Dubai: The UAE’s Purchasing Manager’s Index (PMI) data for April showed that the rate of expansion in the non-oil private sector accelerated last month after it eased to the weakest in almost a year-and-a-half in March.

Indicating the overall improvement in business conditions was faster growth of output, new orders and employment.

The UAE’s PMI is a composite indicator of non-oil economy based on data compiled by HSBC and Markit Economics from purchasing executives in approximately 400 private sector companies in the UAE.

The headline PMI for April improved to 56.8 from 56.3 in March.

The overall rate of improvement in business conditions was slower than the average recorded in the first quarter of 2015, but sharper than the 17-month low seen in March.

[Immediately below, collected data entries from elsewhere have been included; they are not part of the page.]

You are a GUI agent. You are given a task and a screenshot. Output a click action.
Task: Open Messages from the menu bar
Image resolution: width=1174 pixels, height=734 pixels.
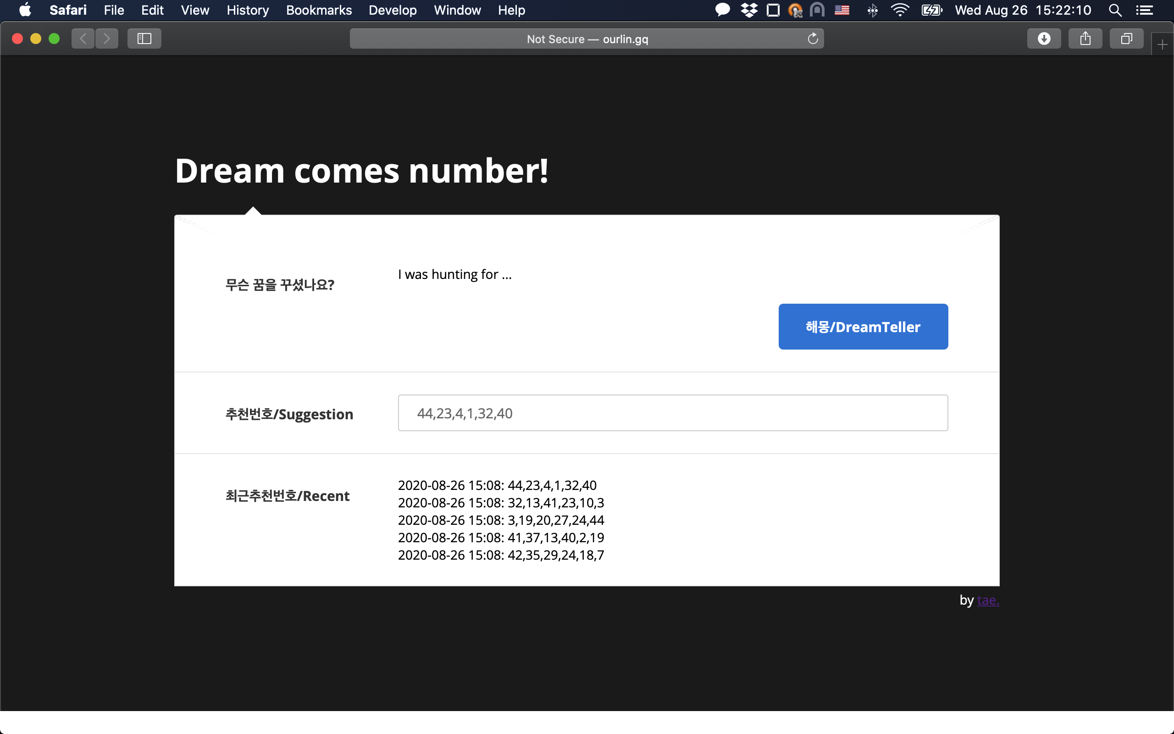(x=722, y=10)
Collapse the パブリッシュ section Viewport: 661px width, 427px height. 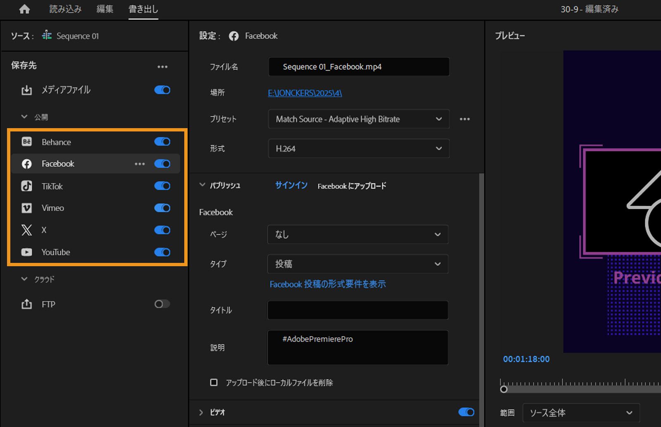pyautogui.click(x=202, y=185)
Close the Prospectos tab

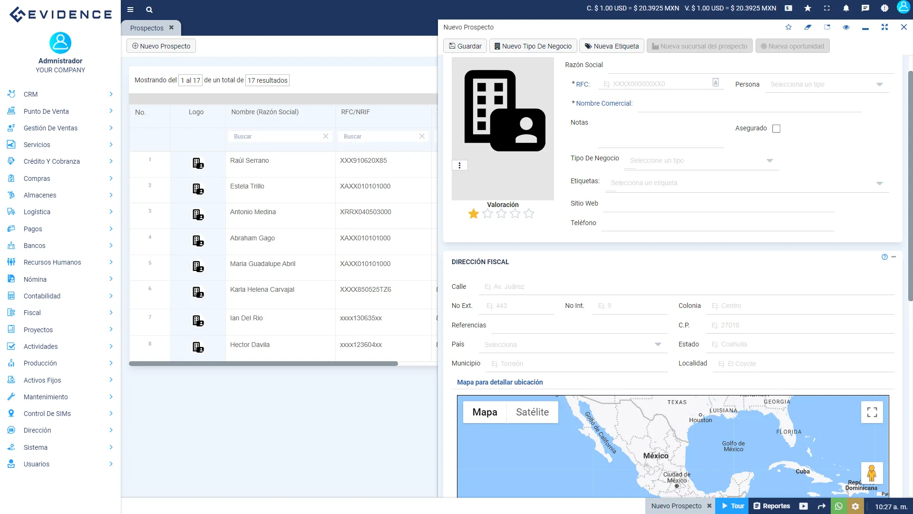point(172,28)
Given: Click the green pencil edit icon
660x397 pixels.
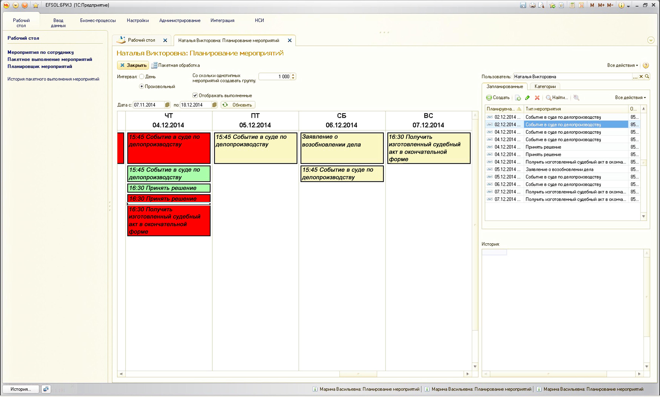Looking at the screenshot, I should click(x=527, y=98).
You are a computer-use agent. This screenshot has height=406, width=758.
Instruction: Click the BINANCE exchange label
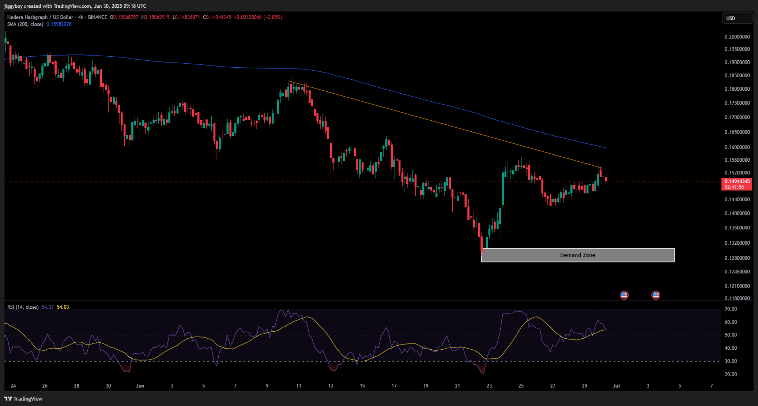click(x=97, y=17)
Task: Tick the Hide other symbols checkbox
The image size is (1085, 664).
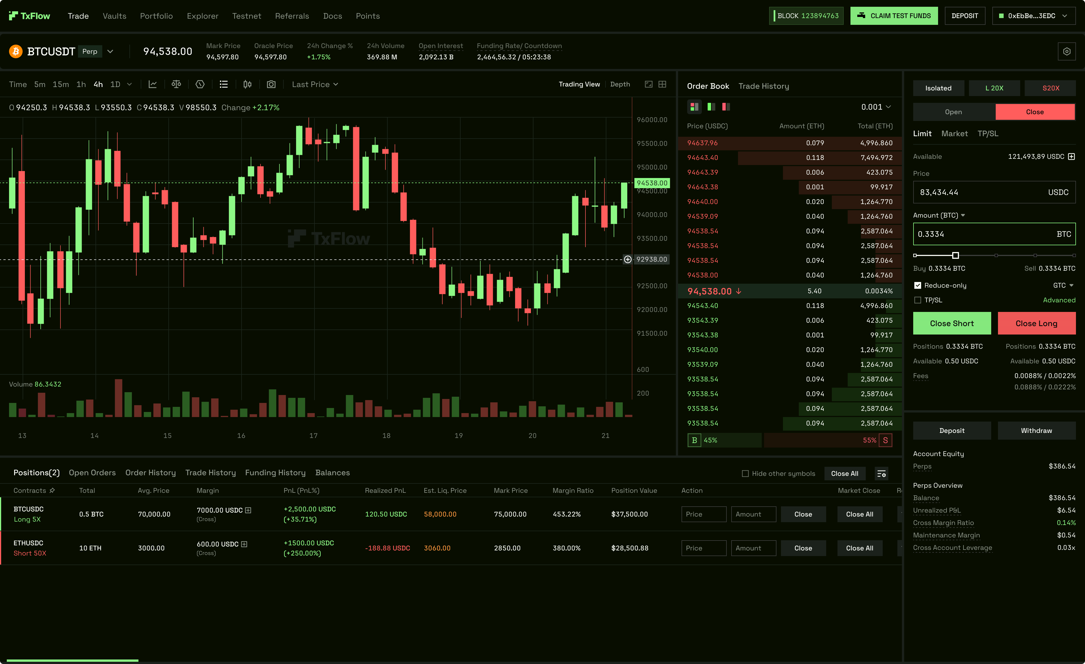Action: pyautogui.click(x=745, y=473)
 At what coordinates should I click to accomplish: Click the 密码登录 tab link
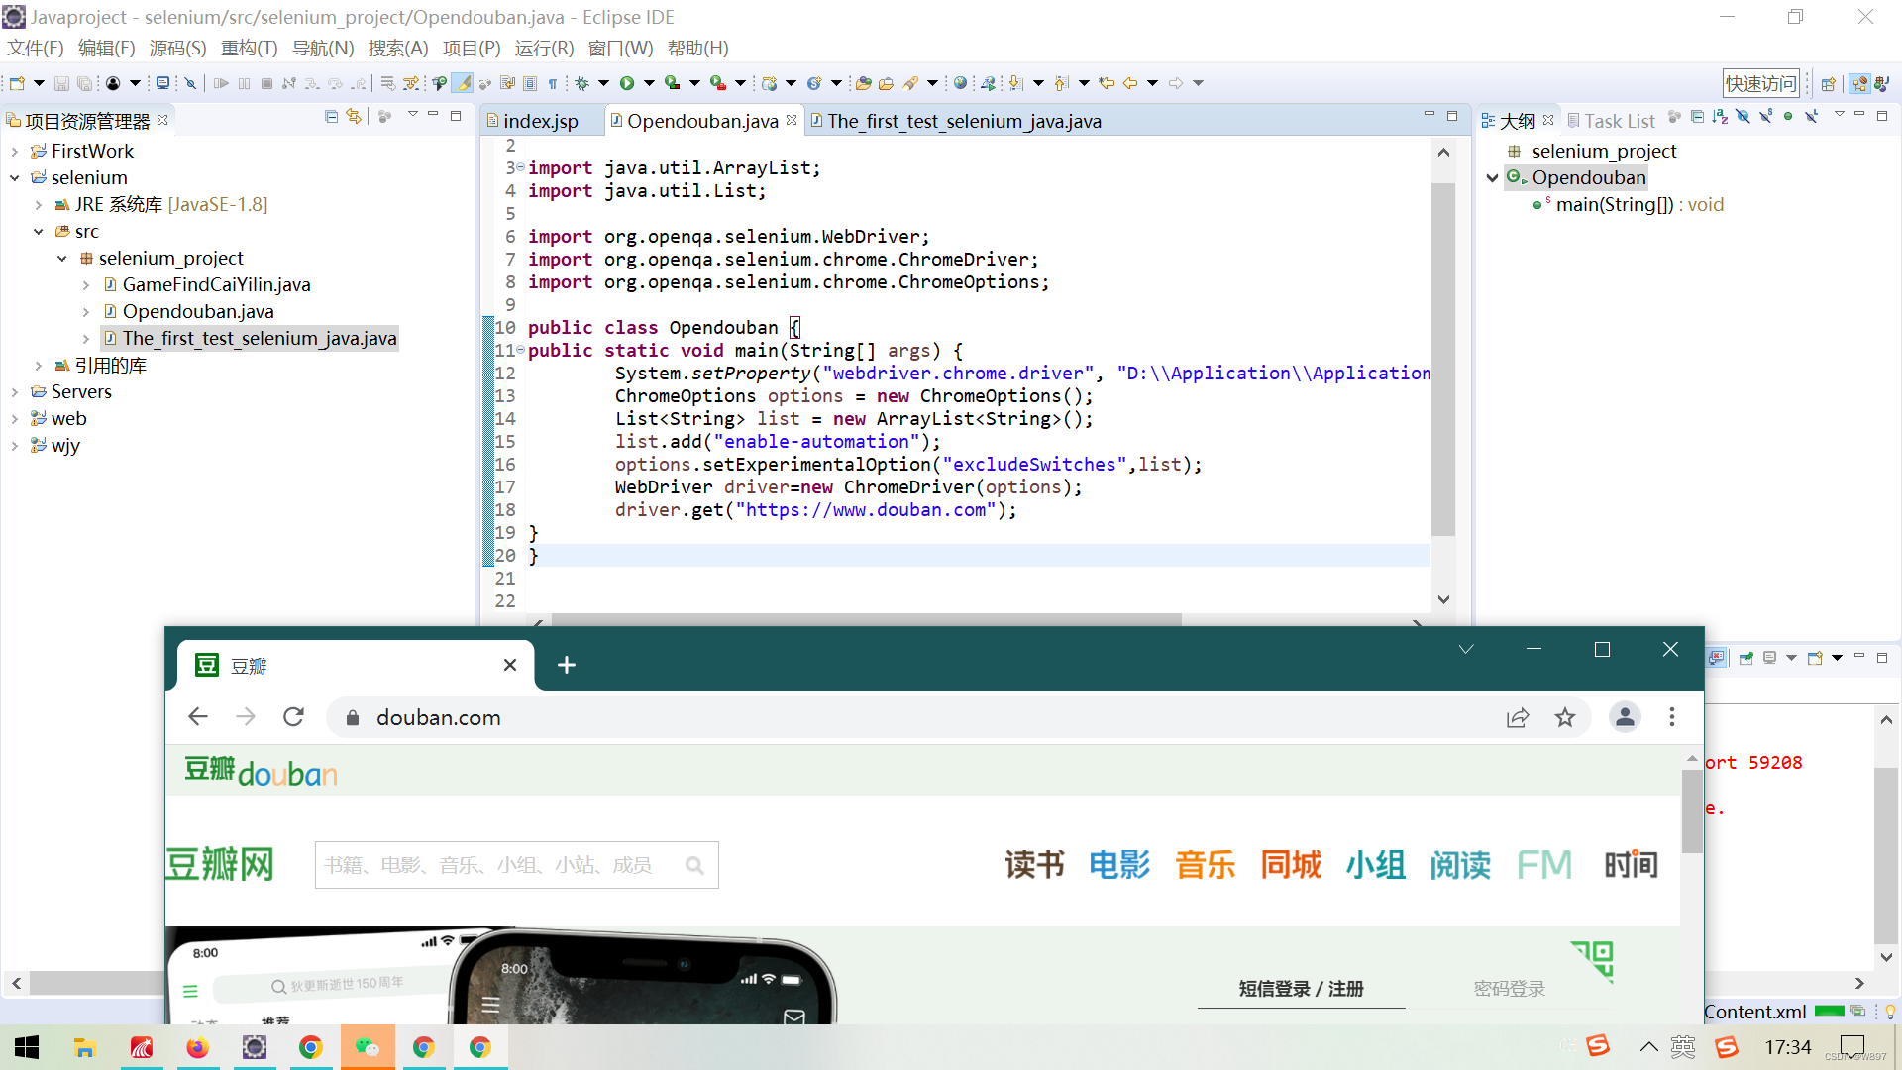click(1509, 988)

“The UAE’s non-oil private economy began the second quarter of 2015 on a positive note, with business conditions improving at a faster pace in April. Output, new orders and employment all rose more quickly during the month, contributing to the sharper overall expansion,” said Philip Leake, Economist at Markit.

Latest data showed activity rising in line with the headline index in April. Output growth in the UAE’s non-oil private sector was marked and stronger than the historical trend.

The index for new orders was also consistent with faster growth in April, mirroring the trend shown for output. Incoming new work has risen in each month since the survey began in August 2009. New export orders rose at a similarly marked pace in April, amid reports of new client wins in international markets.

Firms continued to hire additional staff in April, thereby marking a 40-month period of job creation. The rate of workforce growth was solid overall, having accelerated from the three-year low seen in March. Backlogs of work also increased in the latest period, albeit more slowly than in the previous month.

Stronger expansions in output and new orders led to further growth of purchasing activity at UAE non-oil private sector companies in April. Moreover, the latest increase was sharp and faster than the long-run trend.

Pre-production inventories rose solidly during the month, continuing the trend observed throughout the past three years. Total input costs faced by UAE non-oil private sector firms increased in April, having fallen for the first time in five years in March. The rate of inflation was only moderate overall and muted in the context of historic survey data.

“On the price front, cost pressures surfaced following last month’s decline, while output charges fell for the third straight month,” said Leake.

Underlying data indicated that overall cost pressures were supported by moderate rises in both purchase prices and staff costs in the latest period.

“Firms appear to be absorbing higher input costs, as output prices declined for the third consecutive month. Overall, the data supports our view that non-oil sector growth remains robust despite lower oil prices, even as momentum has eased since the start of the year. The recovery in oil prices in recent weeks may boost sentiment and confidence in the coming months,” said Khatija Haque, Head of MENA Research at Emirates NBD.